# EXERCISE INSTRUCTIONS
Copy out the data below line for line, leaving out the pictures.

# DATA FOR PROCESSING
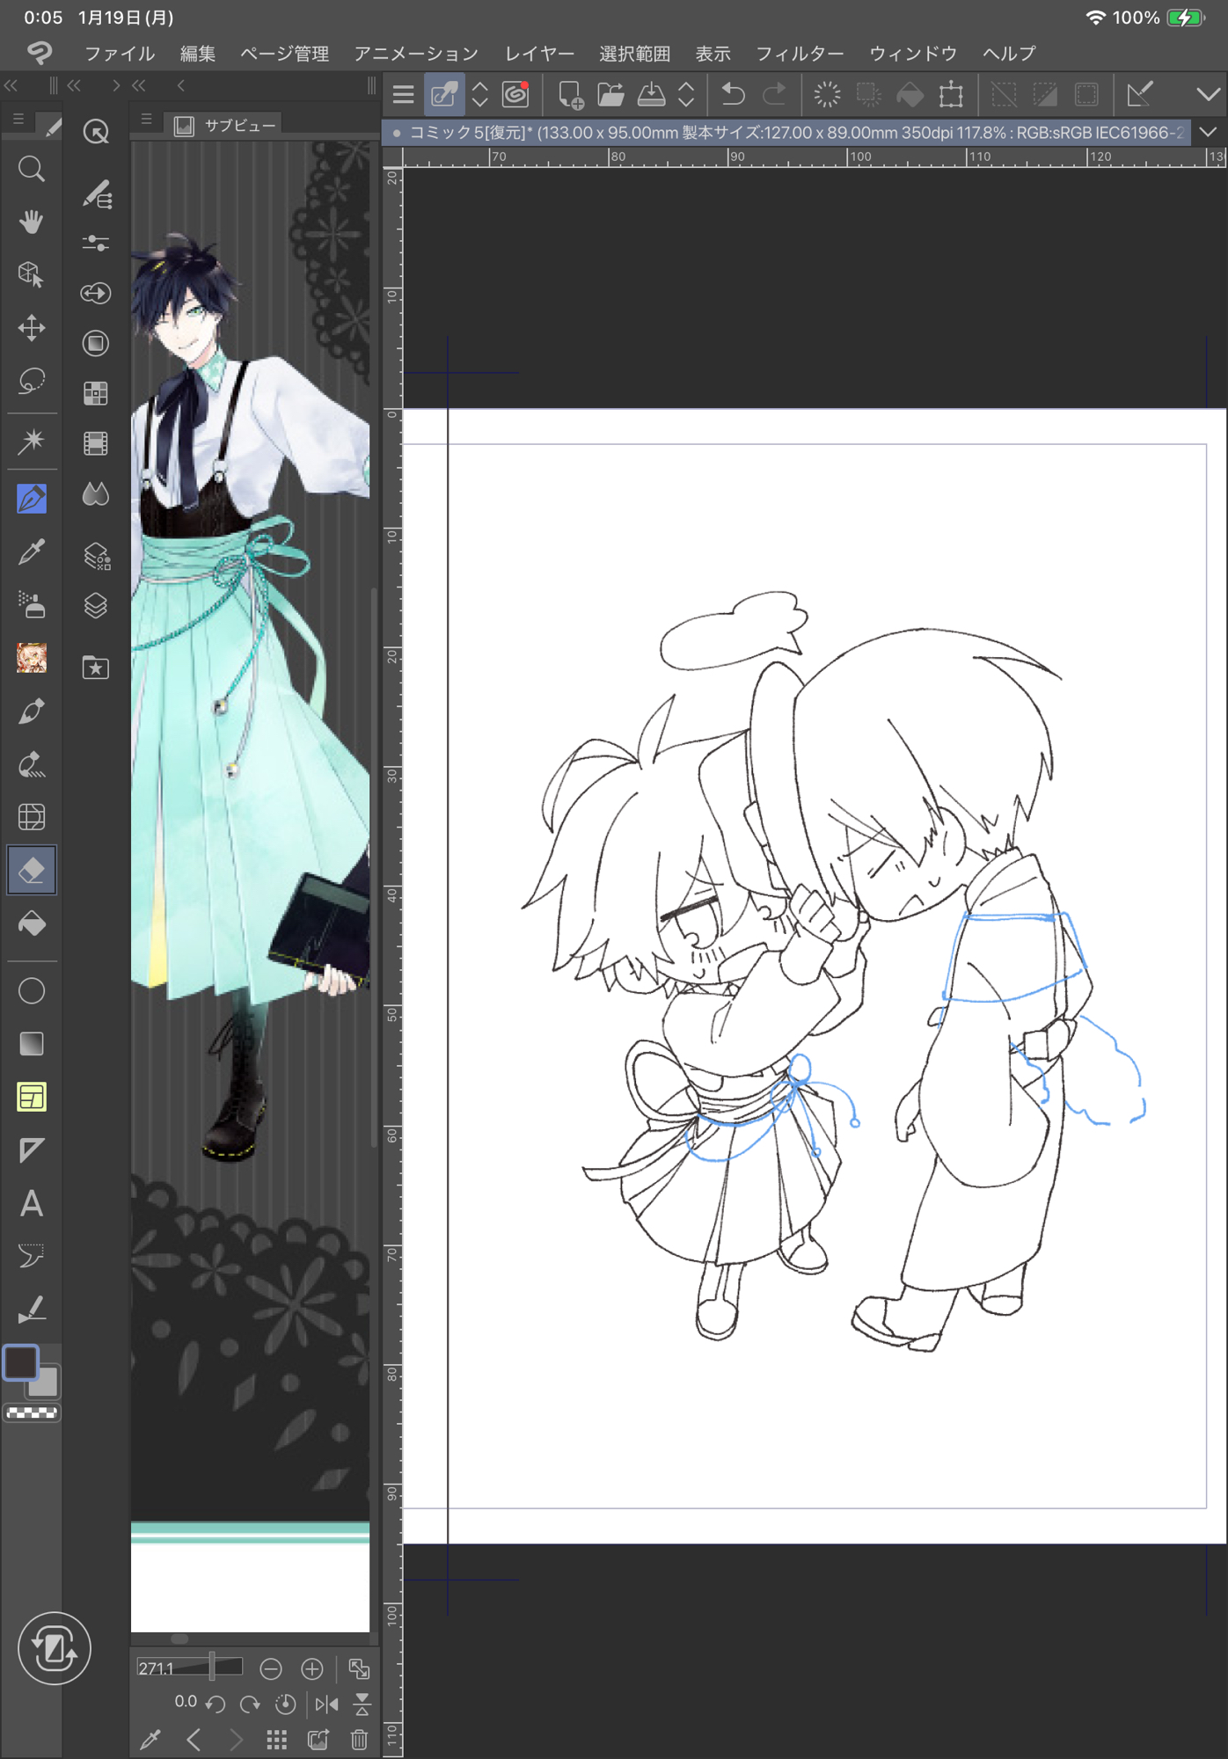Open the フィルター menu
The width and height of the screenshot is (1228, 1759).
[799, 54]
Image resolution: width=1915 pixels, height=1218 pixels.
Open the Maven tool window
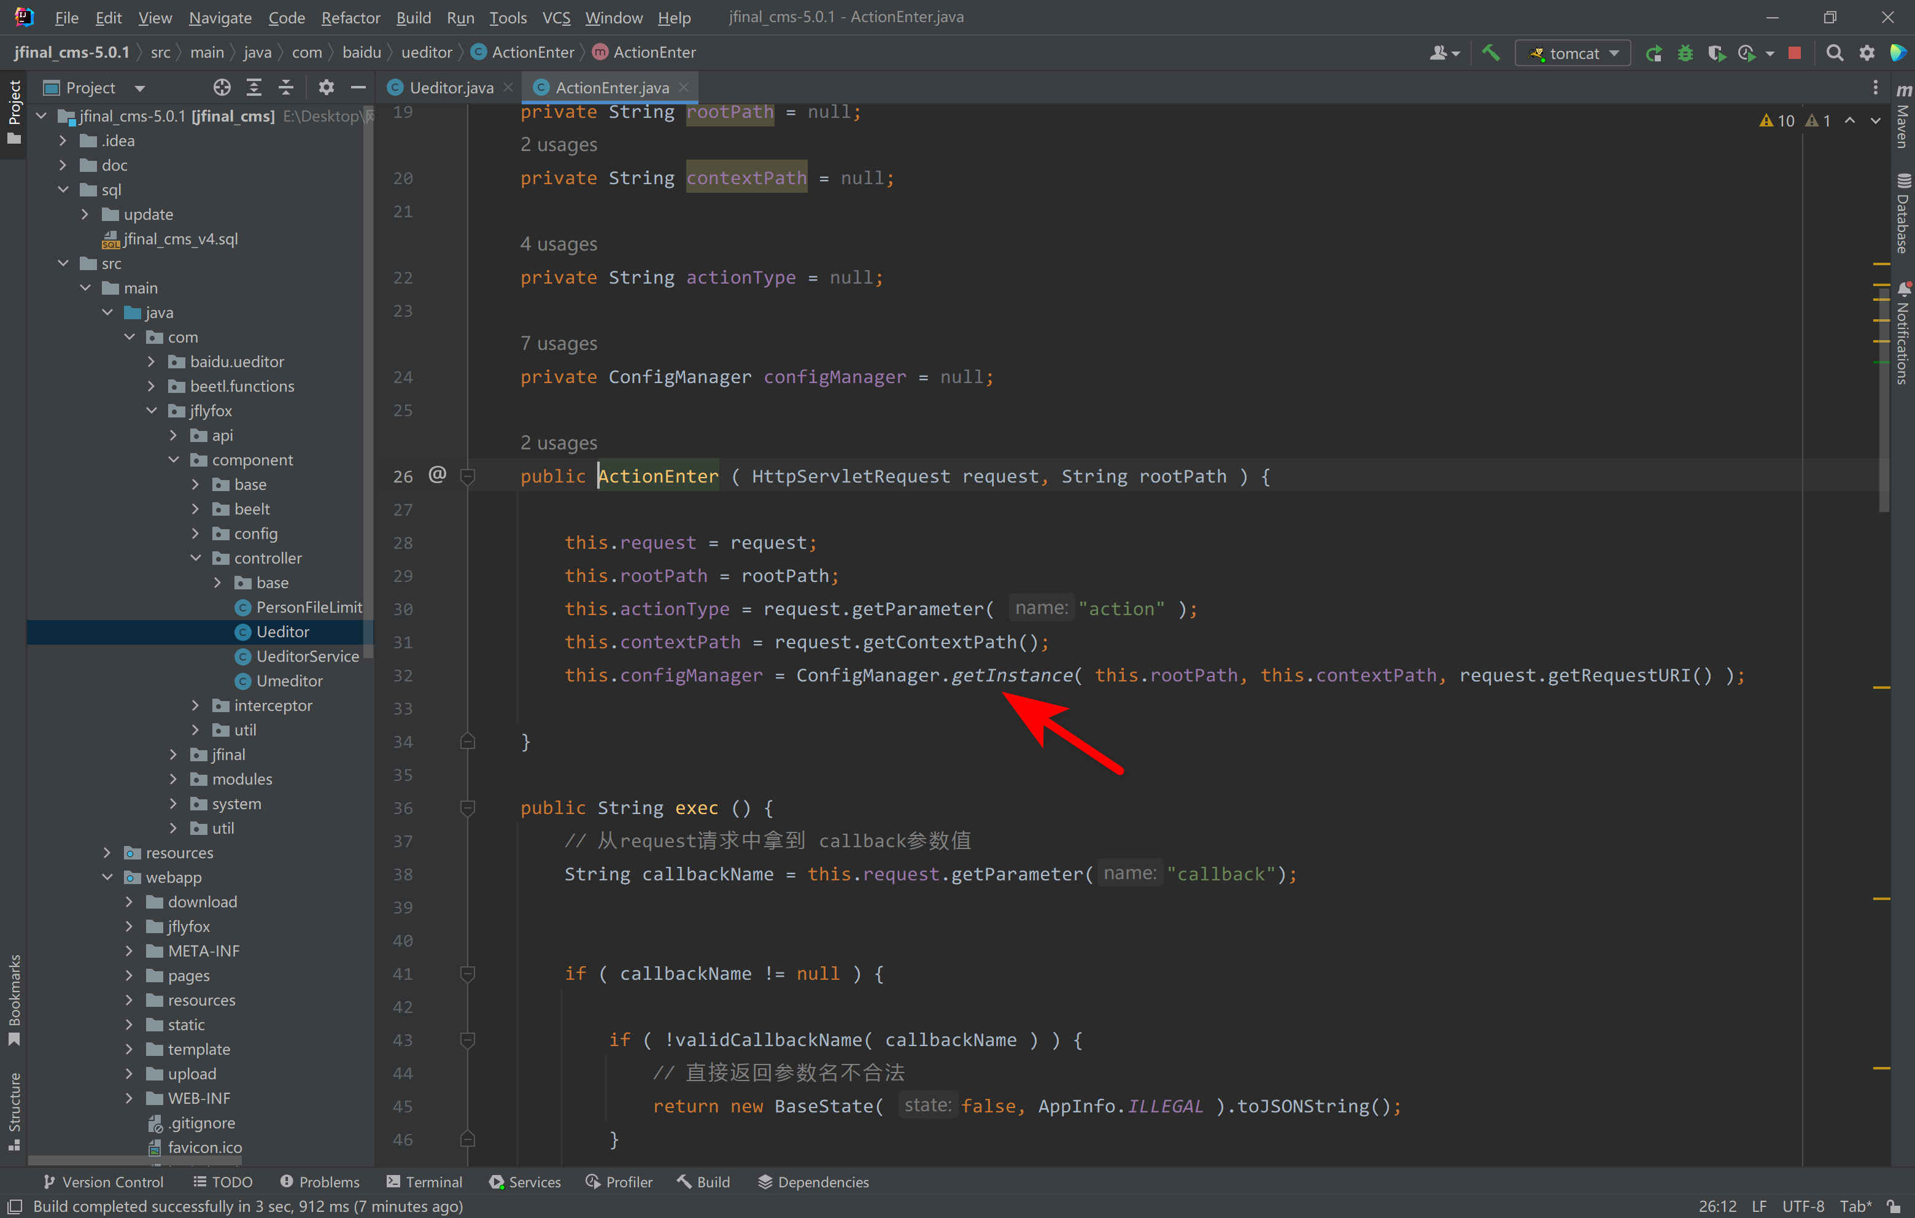[1902, 115]
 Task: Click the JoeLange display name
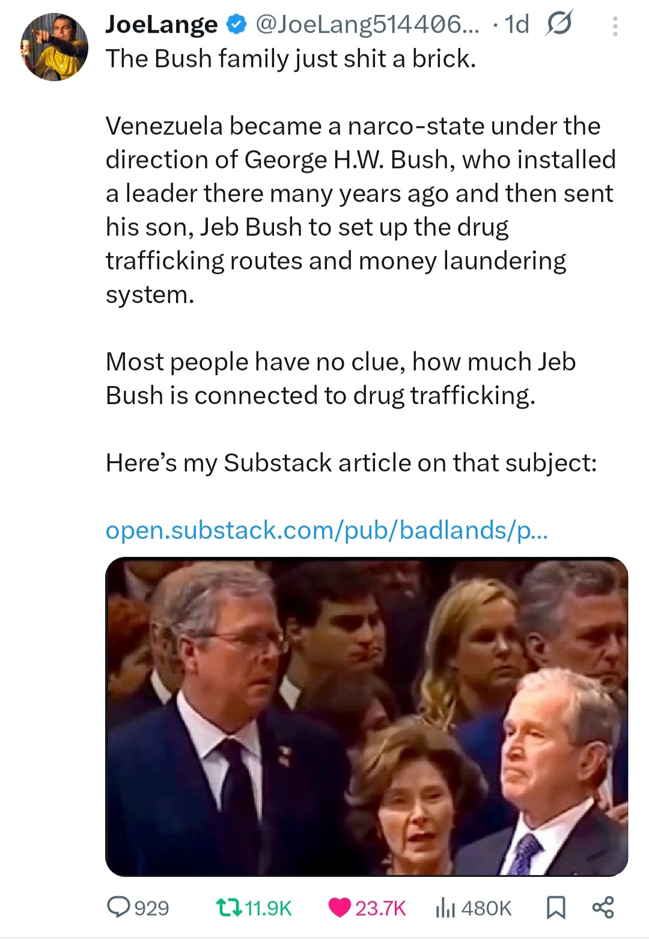pyautogui.click(x=161, y=25)
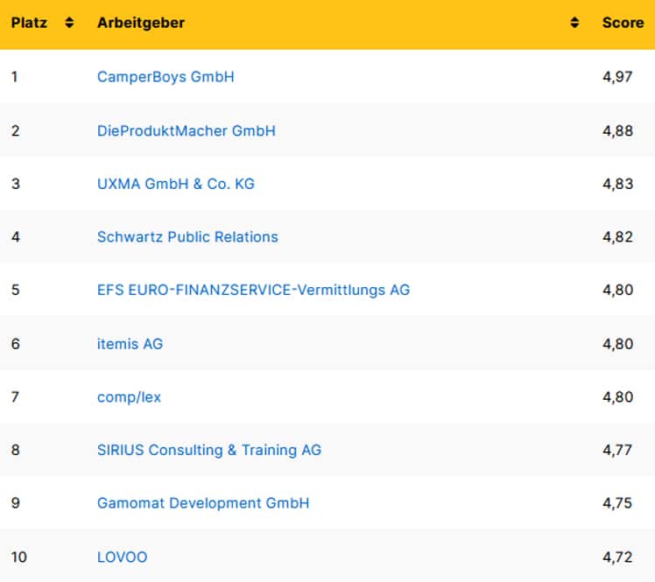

# OUTPUT FOR THIS EXERCISE
Open the フィルター menu
The width and height of the screenshot is (1228, 1759).
[799, 54]
Image resolution: width=1915 pixels, height=1218 pixels.
Open the Maven tool window
[1902, 115]
 Task: Click the JoeLange display name
pyautogui.click(x=161, y=25)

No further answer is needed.